Excerpts from a dataset
* * * * *

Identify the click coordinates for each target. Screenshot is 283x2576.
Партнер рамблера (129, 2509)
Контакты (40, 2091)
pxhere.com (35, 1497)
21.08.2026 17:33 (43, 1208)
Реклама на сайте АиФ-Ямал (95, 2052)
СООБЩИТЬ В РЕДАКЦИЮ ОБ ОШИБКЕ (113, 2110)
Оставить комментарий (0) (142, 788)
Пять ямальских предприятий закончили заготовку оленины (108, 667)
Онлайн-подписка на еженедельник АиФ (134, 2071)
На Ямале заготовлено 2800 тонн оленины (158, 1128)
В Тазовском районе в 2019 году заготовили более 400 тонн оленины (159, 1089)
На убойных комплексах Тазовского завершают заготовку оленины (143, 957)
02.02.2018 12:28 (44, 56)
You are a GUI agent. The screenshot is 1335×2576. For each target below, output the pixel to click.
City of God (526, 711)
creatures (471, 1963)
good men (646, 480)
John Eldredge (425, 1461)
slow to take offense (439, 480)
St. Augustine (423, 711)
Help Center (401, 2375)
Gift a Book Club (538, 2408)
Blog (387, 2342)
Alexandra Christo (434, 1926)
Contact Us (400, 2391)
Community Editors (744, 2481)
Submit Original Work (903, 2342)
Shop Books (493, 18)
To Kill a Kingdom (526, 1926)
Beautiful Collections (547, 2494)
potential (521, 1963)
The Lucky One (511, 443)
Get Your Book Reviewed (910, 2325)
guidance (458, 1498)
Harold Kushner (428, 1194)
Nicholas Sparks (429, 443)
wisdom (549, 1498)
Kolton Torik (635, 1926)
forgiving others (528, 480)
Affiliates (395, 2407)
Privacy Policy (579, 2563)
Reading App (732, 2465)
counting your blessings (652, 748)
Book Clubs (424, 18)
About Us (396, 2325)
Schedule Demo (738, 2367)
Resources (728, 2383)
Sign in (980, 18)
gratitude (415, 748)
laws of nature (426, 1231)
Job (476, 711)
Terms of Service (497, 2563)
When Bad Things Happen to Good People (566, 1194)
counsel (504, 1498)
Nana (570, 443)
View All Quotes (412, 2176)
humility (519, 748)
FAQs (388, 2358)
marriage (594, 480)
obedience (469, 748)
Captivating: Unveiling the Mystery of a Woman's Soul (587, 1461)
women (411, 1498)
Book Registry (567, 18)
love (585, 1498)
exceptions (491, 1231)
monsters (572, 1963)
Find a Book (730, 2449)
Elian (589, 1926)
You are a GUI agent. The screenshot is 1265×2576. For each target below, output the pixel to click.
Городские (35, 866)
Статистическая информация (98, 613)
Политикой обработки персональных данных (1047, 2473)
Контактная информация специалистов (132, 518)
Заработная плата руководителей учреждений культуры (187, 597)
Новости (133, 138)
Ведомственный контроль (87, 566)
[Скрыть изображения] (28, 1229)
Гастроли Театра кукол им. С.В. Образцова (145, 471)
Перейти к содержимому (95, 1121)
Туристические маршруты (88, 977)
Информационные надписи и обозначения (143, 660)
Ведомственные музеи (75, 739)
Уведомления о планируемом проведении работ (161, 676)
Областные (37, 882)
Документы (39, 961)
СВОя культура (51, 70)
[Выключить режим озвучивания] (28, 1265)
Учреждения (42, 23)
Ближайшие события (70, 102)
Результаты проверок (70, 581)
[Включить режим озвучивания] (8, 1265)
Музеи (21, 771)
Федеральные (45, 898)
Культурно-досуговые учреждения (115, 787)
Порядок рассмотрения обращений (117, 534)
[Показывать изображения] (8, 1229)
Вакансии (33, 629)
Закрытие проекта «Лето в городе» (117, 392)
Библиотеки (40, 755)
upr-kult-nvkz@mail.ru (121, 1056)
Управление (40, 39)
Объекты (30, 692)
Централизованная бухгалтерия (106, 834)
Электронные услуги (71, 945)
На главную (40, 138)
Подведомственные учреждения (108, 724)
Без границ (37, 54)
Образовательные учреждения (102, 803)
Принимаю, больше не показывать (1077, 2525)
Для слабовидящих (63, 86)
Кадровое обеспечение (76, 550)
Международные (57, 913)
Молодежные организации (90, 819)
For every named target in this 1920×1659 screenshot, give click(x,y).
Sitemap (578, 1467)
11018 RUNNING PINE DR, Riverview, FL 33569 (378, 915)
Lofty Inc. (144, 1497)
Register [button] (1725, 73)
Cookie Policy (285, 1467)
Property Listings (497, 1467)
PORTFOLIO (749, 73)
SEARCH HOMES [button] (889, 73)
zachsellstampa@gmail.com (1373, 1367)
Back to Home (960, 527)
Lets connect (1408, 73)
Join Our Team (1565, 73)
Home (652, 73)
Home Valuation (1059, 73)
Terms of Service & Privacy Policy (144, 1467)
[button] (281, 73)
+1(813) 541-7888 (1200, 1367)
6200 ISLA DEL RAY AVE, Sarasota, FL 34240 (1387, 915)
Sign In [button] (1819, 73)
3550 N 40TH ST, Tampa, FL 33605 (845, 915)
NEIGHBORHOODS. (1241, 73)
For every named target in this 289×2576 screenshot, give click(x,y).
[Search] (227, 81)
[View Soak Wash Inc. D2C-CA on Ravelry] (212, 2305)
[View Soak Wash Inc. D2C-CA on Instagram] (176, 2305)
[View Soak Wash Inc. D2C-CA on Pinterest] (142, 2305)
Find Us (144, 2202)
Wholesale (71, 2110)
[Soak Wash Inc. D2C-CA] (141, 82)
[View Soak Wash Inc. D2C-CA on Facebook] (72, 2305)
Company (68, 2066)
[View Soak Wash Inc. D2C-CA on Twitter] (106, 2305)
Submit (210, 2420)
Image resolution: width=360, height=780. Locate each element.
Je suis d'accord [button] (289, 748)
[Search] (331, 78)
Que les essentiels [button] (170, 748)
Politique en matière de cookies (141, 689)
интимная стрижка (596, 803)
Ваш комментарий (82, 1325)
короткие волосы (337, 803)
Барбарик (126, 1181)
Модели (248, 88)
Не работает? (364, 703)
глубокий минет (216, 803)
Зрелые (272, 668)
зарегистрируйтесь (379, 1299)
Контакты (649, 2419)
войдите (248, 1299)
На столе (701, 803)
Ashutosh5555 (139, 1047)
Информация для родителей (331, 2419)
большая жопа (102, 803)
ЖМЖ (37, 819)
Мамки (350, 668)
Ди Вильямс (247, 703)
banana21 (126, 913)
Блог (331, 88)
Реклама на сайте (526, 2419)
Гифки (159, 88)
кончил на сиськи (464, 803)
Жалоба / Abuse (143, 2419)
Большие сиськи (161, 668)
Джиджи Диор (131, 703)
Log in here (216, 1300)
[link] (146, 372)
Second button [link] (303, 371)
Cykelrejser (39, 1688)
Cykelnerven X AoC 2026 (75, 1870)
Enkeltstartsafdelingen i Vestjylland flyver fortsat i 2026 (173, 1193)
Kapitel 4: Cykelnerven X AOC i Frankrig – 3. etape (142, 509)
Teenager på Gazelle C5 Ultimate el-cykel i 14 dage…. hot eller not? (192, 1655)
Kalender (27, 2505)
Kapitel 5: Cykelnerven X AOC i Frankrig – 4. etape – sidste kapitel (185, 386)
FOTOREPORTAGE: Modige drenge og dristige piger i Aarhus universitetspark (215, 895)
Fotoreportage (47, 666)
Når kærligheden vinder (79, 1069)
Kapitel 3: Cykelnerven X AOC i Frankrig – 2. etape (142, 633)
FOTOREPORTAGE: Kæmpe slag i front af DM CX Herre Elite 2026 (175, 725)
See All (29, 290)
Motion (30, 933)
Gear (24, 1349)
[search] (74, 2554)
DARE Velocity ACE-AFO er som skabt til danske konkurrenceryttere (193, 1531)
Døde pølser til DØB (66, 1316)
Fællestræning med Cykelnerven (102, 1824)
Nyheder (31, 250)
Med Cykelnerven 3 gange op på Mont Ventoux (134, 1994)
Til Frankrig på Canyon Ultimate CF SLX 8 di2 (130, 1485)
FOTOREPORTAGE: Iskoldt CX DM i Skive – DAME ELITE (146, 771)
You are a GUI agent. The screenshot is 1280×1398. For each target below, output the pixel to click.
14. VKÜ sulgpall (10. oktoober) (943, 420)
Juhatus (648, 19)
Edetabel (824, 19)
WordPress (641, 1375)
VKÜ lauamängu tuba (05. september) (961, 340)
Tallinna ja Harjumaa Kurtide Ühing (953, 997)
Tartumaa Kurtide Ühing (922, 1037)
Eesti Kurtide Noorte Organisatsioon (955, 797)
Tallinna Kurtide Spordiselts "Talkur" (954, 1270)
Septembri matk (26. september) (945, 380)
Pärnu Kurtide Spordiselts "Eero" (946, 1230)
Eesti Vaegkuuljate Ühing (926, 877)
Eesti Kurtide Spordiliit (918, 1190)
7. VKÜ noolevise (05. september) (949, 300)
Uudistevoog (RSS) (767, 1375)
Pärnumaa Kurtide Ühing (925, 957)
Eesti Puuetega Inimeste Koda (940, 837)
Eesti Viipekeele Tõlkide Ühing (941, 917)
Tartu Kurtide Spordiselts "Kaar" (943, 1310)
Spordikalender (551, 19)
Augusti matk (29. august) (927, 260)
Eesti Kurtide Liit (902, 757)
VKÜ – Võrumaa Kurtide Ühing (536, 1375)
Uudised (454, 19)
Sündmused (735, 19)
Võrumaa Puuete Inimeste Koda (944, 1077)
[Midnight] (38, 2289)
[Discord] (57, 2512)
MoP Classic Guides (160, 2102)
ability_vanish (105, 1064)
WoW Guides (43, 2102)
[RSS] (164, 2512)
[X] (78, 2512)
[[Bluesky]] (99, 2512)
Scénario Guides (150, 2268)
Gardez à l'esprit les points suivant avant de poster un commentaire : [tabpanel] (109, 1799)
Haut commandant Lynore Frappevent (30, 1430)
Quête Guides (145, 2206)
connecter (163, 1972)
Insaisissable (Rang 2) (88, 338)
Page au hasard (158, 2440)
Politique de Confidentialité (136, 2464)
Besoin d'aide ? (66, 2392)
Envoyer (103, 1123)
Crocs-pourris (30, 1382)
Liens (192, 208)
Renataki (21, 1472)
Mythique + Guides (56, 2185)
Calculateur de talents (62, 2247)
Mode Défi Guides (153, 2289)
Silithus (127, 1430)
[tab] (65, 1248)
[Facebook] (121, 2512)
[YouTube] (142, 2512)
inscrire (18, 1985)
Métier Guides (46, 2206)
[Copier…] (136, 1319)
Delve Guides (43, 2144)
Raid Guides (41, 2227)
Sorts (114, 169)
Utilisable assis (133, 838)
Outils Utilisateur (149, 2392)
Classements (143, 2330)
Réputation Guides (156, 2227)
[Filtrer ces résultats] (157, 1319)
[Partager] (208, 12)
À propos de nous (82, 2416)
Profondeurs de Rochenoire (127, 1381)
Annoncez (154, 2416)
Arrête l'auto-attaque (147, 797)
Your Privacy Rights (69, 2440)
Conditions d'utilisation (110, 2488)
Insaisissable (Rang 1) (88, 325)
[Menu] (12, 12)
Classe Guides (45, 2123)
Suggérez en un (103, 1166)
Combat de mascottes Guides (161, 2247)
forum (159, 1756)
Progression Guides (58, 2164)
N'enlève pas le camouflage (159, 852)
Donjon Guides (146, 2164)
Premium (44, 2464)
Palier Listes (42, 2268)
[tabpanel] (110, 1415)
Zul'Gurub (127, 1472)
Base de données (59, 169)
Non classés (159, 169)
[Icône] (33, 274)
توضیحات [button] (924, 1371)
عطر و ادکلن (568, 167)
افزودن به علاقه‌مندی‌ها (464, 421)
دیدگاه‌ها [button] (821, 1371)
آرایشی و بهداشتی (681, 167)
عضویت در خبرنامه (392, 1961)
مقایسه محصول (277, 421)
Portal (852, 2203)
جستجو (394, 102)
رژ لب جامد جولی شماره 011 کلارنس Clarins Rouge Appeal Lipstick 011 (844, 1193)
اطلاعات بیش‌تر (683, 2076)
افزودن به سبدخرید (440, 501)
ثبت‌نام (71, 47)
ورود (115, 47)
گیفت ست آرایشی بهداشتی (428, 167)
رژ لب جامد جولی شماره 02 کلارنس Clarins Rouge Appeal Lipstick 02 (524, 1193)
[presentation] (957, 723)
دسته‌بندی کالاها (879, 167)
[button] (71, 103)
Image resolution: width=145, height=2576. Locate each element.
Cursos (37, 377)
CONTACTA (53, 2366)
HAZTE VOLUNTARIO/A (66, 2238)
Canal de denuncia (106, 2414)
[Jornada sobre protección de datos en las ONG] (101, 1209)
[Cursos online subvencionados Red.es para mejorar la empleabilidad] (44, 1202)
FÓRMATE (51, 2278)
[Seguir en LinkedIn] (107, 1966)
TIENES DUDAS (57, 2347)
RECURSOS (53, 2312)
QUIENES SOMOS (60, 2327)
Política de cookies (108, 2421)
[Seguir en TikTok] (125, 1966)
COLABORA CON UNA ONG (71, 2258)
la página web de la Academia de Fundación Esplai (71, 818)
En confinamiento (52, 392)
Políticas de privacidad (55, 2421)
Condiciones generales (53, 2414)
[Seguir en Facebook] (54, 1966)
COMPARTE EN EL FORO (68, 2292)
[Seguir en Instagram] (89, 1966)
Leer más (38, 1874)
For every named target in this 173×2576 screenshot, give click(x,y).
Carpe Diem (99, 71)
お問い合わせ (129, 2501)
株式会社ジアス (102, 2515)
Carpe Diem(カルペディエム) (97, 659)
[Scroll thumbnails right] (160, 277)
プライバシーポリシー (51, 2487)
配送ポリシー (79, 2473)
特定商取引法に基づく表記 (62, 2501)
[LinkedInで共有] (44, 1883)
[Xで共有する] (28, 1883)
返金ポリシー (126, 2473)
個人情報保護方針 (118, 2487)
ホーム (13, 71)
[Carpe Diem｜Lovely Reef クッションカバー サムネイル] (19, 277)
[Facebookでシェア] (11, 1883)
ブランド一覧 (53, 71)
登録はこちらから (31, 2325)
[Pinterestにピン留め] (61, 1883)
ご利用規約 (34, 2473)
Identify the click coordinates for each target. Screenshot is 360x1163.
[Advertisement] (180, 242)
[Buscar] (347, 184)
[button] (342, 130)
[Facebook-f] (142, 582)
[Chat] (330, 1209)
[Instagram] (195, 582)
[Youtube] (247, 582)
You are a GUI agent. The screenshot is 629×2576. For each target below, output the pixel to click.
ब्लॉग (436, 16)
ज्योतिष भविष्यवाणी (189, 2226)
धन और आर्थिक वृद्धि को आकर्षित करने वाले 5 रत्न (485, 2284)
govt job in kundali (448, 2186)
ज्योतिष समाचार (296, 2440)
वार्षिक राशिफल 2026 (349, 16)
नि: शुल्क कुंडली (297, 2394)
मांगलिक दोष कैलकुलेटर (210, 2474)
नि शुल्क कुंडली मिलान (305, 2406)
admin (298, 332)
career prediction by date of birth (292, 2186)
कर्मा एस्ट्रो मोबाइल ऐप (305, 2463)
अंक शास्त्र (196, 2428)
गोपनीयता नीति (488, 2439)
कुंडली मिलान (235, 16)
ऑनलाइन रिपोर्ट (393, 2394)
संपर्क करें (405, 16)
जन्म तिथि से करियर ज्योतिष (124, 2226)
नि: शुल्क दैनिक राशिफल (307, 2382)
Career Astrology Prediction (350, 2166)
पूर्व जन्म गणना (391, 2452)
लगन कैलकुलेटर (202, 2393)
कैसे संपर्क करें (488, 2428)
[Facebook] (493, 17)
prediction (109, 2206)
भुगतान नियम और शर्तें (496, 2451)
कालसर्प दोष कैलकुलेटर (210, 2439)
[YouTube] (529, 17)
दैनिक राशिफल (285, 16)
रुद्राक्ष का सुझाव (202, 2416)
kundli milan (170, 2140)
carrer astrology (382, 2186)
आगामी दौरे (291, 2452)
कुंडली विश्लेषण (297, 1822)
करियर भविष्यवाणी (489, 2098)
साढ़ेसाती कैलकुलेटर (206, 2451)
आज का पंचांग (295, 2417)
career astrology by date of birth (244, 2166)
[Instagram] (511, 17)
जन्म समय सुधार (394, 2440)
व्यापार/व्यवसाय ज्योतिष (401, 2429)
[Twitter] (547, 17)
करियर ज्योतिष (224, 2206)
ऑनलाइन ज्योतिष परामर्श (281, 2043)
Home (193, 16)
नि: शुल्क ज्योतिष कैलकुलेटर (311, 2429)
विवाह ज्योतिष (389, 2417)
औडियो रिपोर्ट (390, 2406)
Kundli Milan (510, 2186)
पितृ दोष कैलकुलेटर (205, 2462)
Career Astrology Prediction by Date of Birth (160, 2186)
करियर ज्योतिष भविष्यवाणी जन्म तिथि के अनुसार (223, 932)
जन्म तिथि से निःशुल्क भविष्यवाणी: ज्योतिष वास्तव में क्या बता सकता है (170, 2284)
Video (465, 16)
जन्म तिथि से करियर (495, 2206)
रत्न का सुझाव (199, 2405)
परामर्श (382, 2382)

* * * * *

### YOUR ASSIGNMENT
Quote, with nothing altered, all lines from the start of the entries to the line that carries "Оставить комментарий (0) (142, 788)", inclusive.

### WRITTEN ANSWER
Identify the click coordinates for each target. Screenshot is 283x2576.
Партнер рамблера (129, 2509)
Контакты (40, 2091)
pxhere.com (35, 1497)
21.08.2026 17:33 (43, 1208)
Реклама на сайте АиФ-Ямал (95, 2052)
СООБЩИТЬ В РЕДАКЦИЮ ОБ ОШИБКЕ (113, 2110)
Оставить комментарий (0) (142, 788)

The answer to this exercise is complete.